I'm not convinced this is the right approach: it couples the fact that a
type is hashable with a specific strategy for implementing the hash value
computation.

I’m confused. This proposal specifically *decouples* the implementation
of hashable from hashing strategies: that’s its main goal. Could you
explain how you see coupling here?

Hashable as it is currently defined says "this type provides a hashValue
property that allows it to be used in a hashing container". The proposed
API says "this type is hashable using a specific visitor API and hasher
interface". The "visitor API and hasher interface" is what I mean by
"strategy" in my original message, compared to the current Hashable which
simply says "it's hashable and here's its hash—a number".

I don't buy the argument that we need to support the same type to support
being hashed with arbitrary hashing algorithms at runtime. Hash values in
languages like Swift are intended to be used specifically for hashing
collections. What value for that use case is provided by allowing a
collection to plug in various algorithms for the same type? I don't think
the added flexibility pays for the increased complexity.

A simpler solution to increase safety/force people to consider the
resiliency of their hash function would just be to have Hashable.hashValue
return a concrete "HashValue" type that provides the mixing interface, with
a concrete implementation in the standard library

[self-follow up] ...to clarify what I meant here, since I was trying to
juggle too many things at once: hashValue could *return* a HashValue
protocol that has a default concrete implementation in the standard
library, but which users could write conforming types for as well.

» RECORD EXCERPTS
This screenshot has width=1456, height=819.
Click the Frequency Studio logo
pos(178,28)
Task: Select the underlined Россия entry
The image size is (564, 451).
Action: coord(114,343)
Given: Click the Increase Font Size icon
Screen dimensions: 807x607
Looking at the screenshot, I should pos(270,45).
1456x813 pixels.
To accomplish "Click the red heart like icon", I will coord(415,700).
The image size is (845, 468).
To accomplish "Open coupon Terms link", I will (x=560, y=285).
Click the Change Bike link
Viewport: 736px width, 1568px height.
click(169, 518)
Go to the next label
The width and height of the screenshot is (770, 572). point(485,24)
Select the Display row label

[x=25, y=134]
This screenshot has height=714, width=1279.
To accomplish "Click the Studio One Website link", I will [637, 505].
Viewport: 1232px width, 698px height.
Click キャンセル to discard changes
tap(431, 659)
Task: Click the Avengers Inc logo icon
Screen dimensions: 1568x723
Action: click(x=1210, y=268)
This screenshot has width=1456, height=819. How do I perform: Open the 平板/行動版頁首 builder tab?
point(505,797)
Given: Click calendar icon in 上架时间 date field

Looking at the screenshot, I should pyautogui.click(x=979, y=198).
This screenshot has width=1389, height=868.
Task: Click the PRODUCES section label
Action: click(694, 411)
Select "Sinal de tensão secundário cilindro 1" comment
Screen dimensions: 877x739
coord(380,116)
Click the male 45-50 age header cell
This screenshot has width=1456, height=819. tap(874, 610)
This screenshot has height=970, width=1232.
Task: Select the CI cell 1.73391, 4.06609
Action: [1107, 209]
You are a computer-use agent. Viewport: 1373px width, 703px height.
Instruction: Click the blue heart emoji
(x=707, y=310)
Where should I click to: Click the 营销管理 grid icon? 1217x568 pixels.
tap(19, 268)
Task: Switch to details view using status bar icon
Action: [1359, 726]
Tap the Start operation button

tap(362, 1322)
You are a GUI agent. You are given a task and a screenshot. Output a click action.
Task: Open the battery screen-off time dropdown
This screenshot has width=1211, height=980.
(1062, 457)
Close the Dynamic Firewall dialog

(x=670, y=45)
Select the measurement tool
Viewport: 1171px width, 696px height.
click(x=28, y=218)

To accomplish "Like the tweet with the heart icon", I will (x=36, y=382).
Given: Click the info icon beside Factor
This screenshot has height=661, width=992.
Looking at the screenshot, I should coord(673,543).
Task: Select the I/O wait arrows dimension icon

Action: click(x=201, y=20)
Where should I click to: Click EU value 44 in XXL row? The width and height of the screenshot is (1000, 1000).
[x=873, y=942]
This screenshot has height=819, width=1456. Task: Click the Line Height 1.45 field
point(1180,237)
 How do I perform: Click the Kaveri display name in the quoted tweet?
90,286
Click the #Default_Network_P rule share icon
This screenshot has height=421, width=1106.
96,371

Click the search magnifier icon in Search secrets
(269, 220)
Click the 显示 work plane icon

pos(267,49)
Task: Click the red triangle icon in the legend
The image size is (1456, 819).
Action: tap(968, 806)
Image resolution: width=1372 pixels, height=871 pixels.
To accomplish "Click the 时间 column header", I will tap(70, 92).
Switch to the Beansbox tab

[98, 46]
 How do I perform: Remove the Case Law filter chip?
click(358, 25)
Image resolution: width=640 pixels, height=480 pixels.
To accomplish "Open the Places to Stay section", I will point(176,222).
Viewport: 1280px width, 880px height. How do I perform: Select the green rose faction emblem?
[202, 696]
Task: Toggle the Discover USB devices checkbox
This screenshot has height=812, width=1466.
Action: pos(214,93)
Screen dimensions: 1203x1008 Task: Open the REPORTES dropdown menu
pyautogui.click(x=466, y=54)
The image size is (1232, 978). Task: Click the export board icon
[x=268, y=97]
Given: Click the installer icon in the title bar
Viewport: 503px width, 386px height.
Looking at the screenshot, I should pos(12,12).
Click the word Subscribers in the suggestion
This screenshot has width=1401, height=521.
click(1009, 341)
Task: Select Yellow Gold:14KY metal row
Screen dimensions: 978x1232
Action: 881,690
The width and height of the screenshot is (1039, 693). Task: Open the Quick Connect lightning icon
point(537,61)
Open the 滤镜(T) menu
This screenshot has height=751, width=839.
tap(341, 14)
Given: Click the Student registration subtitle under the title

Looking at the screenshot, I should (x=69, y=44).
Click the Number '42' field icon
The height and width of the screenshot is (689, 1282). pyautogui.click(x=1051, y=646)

» WHAT IS REQUIRED
In the discussion of the Hashable proposal, what does the text say hash values in languages like Swift are intended for?

» OUTPUT FOR THIS EXERCISE
They are intended to be used specifically for hashing collections.